Différentes également sont les règles en termes d'obligations de soutien à notre production cinématographique et audiovisuelle. Ce sujet est absolument crucial, mais étant assez largement franco-français, nous avons du mal à y intéresser nos partenaires européens. Le rôle du législateur français et de nos négociateurs au niveau de l'Union européenne est particulièrement important en la matière.

Enfin, la question des règles est déterminante en matière de protection de l'enfance car à n'importe quelle heure, on pourra accéder avec sa télécommande à des contenus sur internet très violents, érotiques ou pornographiques, sans régulation. Plus généralement, la protection du consommateur et du téléspectateur appelle un minimum de règles déontologiques.

Le second défi, encore plus difficile à résoudre pour le CSA et pour le législateur français, tient à la différence des règles selon les pays. Or, les contenus sur internet proviennent souvent de pays dont la tradition de régulation est plus faible qu'en France. Que faire ? La réflexion est ancienne. Le Conseil d'État s'y était penché dès 1998 dans un rapport sur internet et les réseaux numériques pour tente de répondre à la question : « Quel droit de l'internet ? ». Grâce au législateur, le CSA a étendu sa compétence sur les web télés et les web radios, puis, en 2009, sur les services de vidéo à la demande et de télévision de rattrapage. Encore plus récemment à l'occasion du colloque du 28 avril, nous avons fixé un certain nombre de règles sur les services associés interactifs disponibles sur les téléviseurs.

Les pistes de réflexion que l'on peut envisager sont au nombre de quatre. La première porte sur la notion de « co-régulation ». C'est un concept très important, qui n'a pas encore été vraiment consacré dans le droit français et auquel nous croyons beaucoup. Il ne s'agit pas de mettre en place une régulation purement administrative et très étendue comme c'est le cas pour la télévision – je sais qu'un certain nombre d'acteurs de l'internet ne souhaitent pas l'intervention du CSA – mais de s'appuyer sur une responsabilisation et une forme d'autorégulation des acteurs en fixant un cadre général et en prévoyant une autorité administrative, par exemple le CSA compte tenu de son expérience. La deuxième piste consisterait à fixer des règles minimales qui pourraient être consensuelles : protection de l'enfance, lutte contre le racisme et l'antisémitisme, protection du consommateur…, ainsi que l'a évoqué le Président de la République à l'occasion du récent eG8. La troisième piste part du constat qu'il existe un vide juridique dans notre législation, y compris à l'échelon européen : un hébergeur – comme sont ainsi qualifiés Dailymotion ou YouTube – n'est soumis à aucun régime de responsabilité alors qu'il joue un rôle d'agrégateur, de distributeur de contenus qui va, à l'évidence, au-delà de la simple dimension technique.

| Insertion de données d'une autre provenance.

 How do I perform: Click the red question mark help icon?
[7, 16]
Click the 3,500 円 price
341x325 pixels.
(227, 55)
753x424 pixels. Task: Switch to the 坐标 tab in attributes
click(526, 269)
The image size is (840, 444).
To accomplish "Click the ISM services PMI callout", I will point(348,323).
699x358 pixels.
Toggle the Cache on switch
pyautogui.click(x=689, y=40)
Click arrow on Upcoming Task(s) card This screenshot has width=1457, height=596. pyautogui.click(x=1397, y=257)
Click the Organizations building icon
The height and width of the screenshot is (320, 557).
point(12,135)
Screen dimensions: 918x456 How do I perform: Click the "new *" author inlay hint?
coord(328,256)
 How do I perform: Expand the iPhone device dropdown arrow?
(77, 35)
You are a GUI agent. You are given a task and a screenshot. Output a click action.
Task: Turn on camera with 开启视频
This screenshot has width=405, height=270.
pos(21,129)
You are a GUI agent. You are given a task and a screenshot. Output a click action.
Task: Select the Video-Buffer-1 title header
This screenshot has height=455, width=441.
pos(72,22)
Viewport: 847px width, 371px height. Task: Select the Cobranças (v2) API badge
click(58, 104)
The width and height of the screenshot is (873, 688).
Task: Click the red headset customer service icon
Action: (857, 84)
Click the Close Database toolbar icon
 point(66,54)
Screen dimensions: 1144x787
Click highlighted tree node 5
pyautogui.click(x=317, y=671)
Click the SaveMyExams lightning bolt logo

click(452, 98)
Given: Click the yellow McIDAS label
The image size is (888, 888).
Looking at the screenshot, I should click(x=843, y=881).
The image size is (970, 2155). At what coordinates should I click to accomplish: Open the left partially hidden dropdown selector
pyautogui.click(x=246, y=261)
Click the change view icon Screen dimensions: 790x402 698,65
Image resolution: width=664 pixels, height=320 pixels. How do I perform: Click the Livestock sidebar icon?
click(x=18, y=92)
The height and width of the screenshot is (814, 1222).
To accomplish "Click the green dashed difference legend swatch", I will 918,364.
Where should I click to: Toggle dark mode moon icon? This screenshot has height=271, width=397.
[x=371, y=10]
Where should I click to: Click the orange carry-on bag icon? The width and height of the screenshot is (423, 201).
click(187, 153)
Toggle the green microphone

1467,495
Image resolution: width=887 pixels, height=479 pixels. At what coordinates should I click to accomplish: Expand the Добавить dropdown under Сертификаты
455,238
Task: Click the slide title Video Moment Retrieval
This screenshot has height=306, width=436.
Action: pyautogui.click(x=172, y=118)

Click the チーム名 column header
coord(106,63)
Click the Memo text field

Il conviendrait donc d'avoir une réflexion sur un encadrement minimum, une responsabilisation de ces acteurs. Enfin, la quatrième piste de réflexion appelle à une coordination européenne ou internationale renforcée.

Sur tous ces sujets, le CSA va mettre en place des groupes de travail avec les acteurs concernés pour apporter des éléments aux pouvoirs publics et poursuivre le dialogue avec le Parlement.